**ИСХОДНЫЙ ТЕКСТ:**
————————

О статье Энгельса "Внешняя политика русского царизма"
Письмо членам
Политбюро ЦК ВКП(б) 19 июля 1934 года[1]
И. Сталин
Рассылая
членам Политбюро ЦК статью Энгельса "Внешняя политика русского
царизма", считаю нужным предпослать ей следующие замечания..
Товарищ
Адоратский предлагает напечатать в ближайшем номере "Большевика",
посвященном двадцатилетию мировой империалистической войны, известную статью
Энгельса "Внешняя политика русского царизма", впервые опубликованную
за границей в 1890 году. Я считал бы вполне нормальным, если бы предлагали
напечатать эту статью в сборнике сочинений Энгельса или в одном из исторических
журналов. Но нам предлагают напечатать ее в нашем боевом журнале, в "Большевике",
в номере, посвященном двадцатилетию мировой империалистической войны. Стало
быть, считают, что статья эта может быть рассматриваема как руководящая или, во
всяком случае, глубоко поучительная для наших партийных работников с точки
зрения выяснения проблем империализма и империалистических войн. Но статья
Энгельса, как видно из ее содержания, несмотря на ее достоинства, не обладает,
к сожалению, этими качествами. Более того, она имеет ряд таких недостатков,
которые, если она будет опубликована без критических замечаний, могут запутать
читателя.
Поэтому
я считал бы нецелесообразным опубликование статьи Энгельса в ближайшем номере
"Большевика".
Но
что это за недостатки?
1.

————————

**ЗАДАЧИ ДЛЯ РЕШЕНИЯ:**
• a. В каком году статья Энгельса «Внешняя политика русского царизма» впервые вышла за границей, согласно письму о статье Энгельса?
• b. Перечислите всех людей, чьи фамилии названы в письме о статье Энгельса.
• c. Дословно повторите фрагмент письма о статье Энгельса между словами «О статье Энгельса» и «ей следующие замечания..» включительно.

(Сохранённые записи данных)
————————

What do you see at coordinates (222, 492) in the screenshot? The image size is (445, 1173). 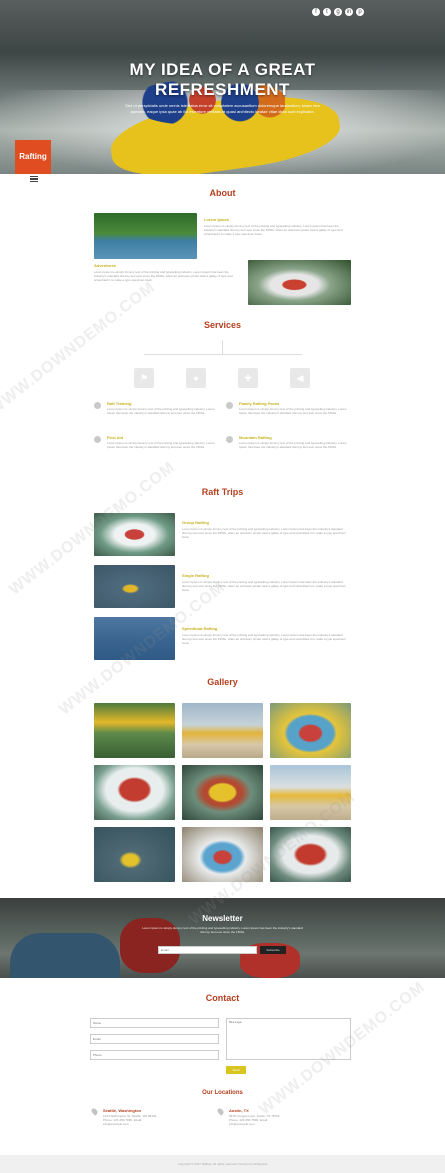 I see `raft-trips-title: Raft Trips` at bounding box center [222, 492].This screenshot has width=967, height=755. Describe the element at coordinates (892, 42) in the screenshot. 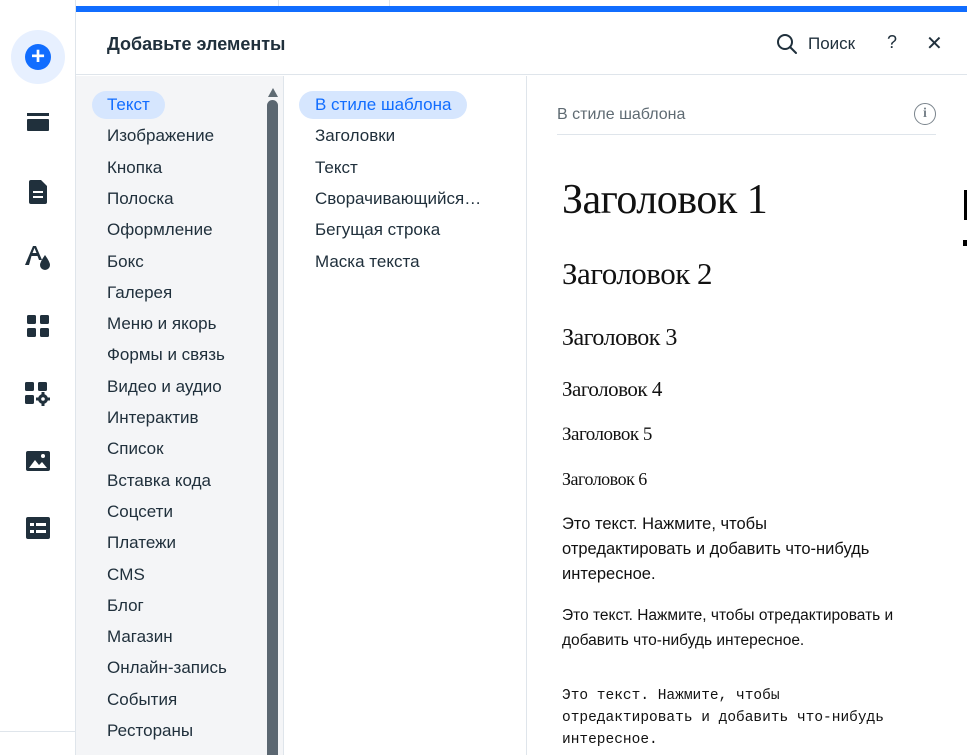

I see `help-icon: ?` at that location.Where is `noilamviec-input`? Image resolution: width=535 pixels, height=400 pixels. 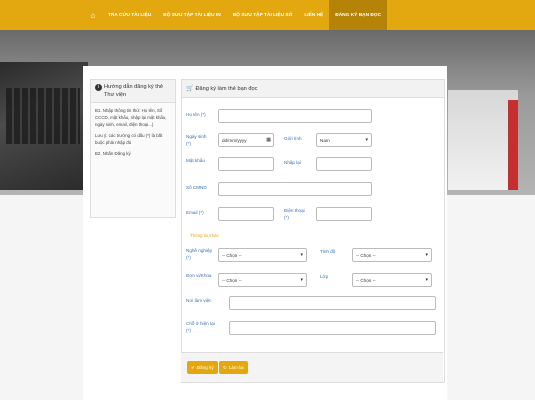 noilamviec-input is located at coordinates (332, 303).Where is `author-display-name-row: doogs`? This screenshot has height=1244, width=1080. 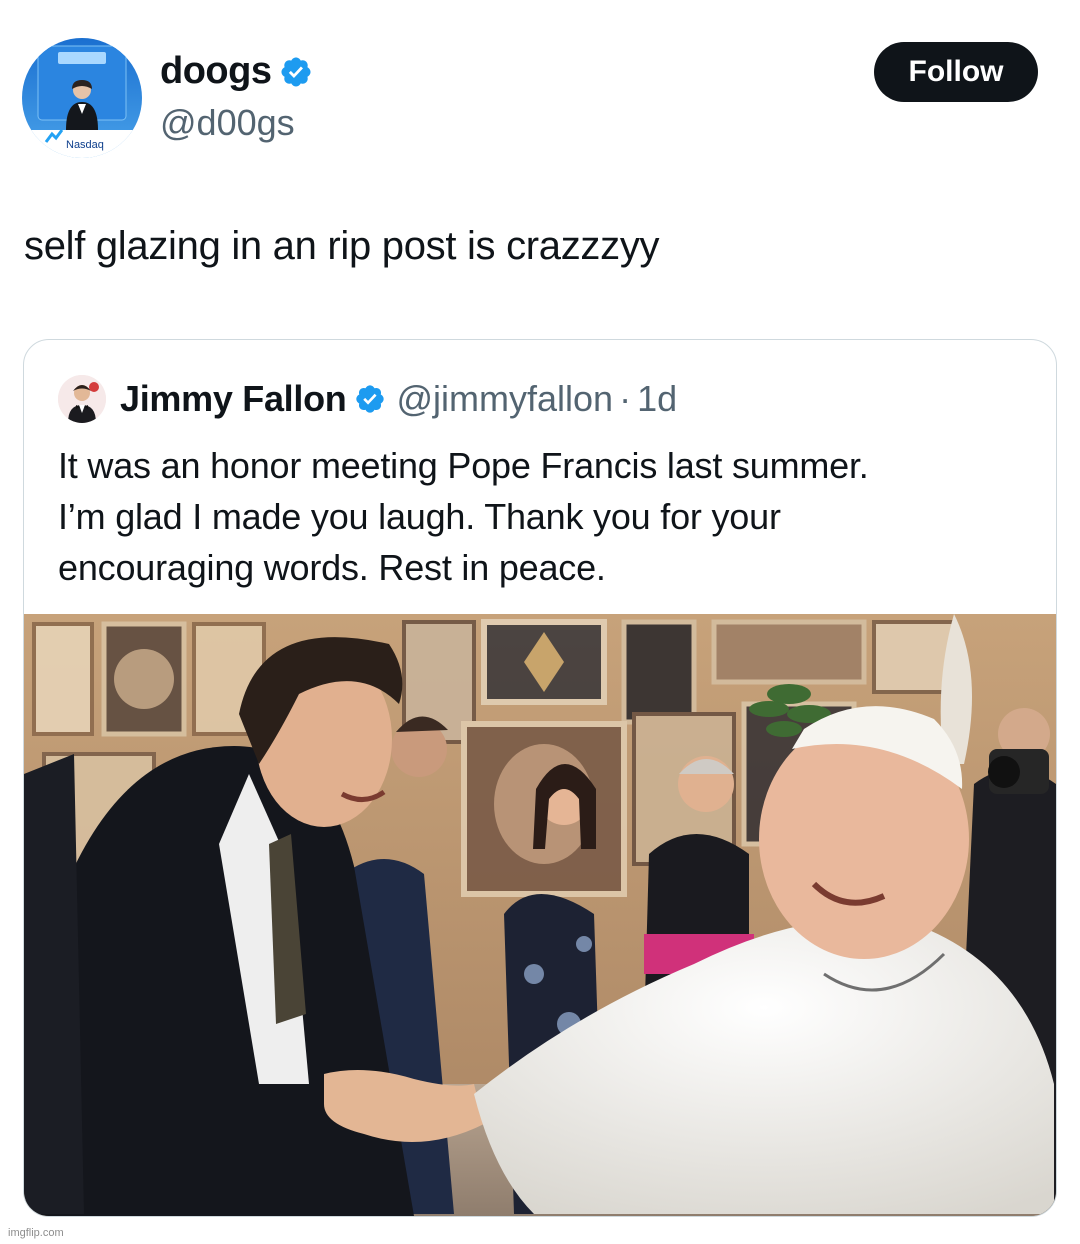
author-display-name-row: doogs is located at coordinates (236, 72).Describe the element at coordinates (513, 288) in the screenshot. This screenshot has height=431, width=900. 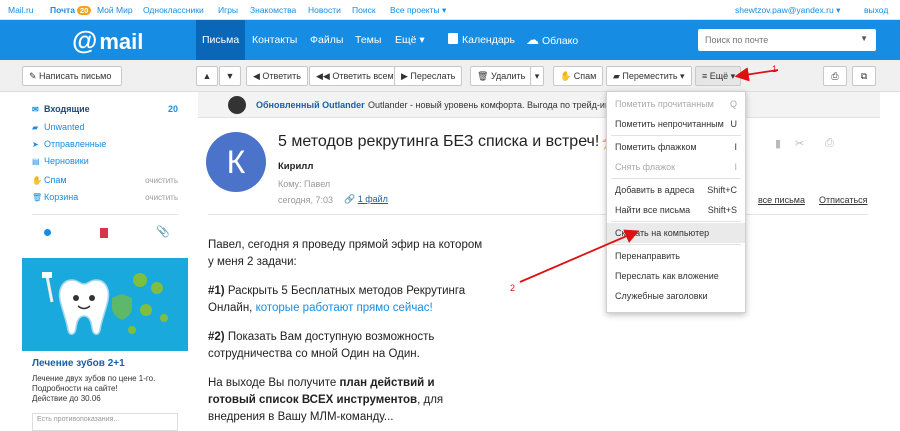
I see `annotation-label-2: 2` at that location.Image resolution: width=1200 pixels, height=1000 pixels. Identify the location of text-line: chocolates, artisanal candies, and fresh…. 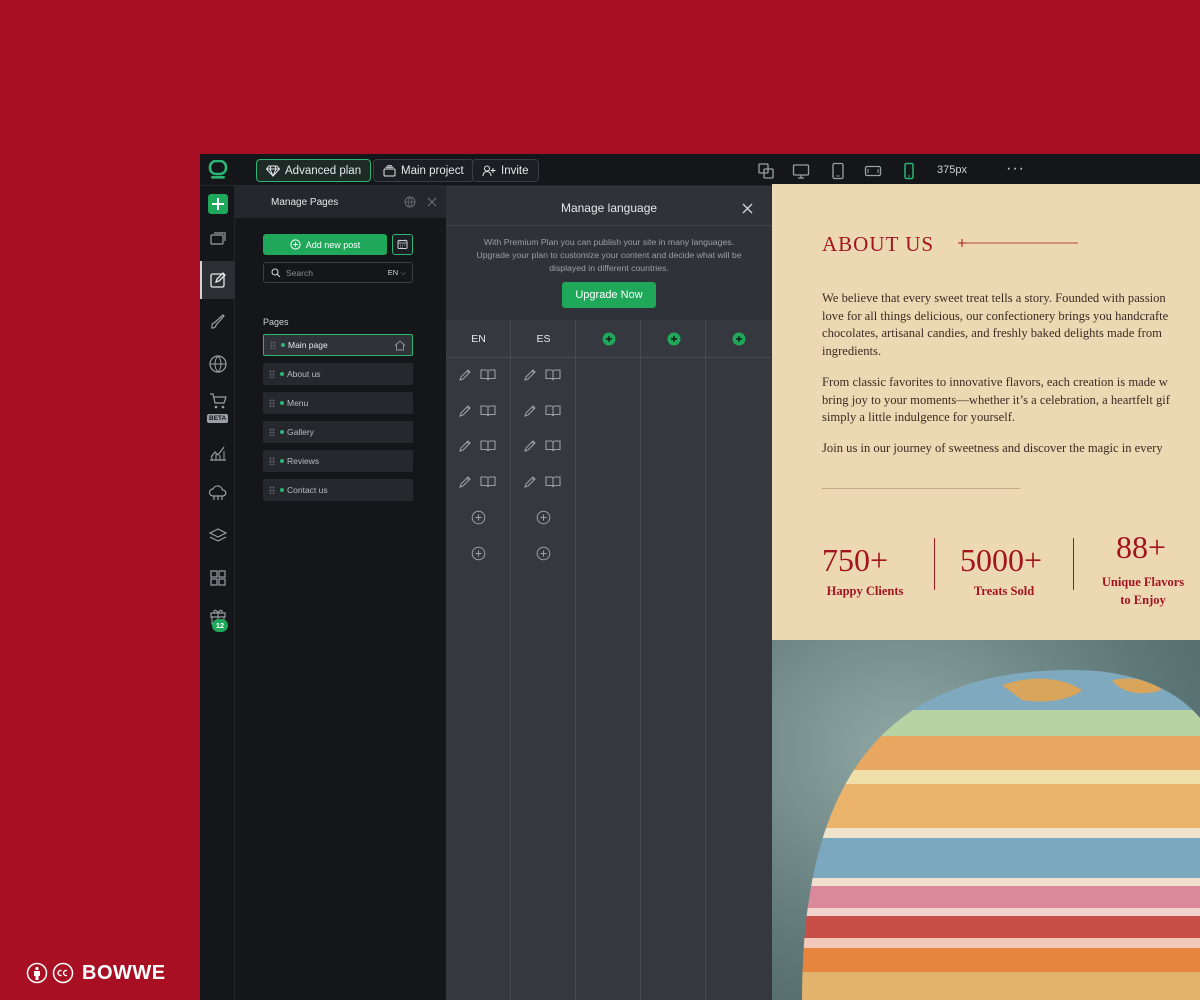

————————

**ОТВЕТЫ ПО НОМЕРАМ:**
• a. В 1890 году.

• b. И. Сталин, Адоратский, Энгельс.

• c.
О статье Энгельса "Внешняя политика русского царизма"
Письмо членам
Политбюро ЦК ВКП(б) 19 июля 1934 года[1]
И. Сталин
Рассылая
членам Политбюро ЦК статью Энгельса "Внешняя политика русского
царизма", считаю нужным предпослать ей следующие замечания..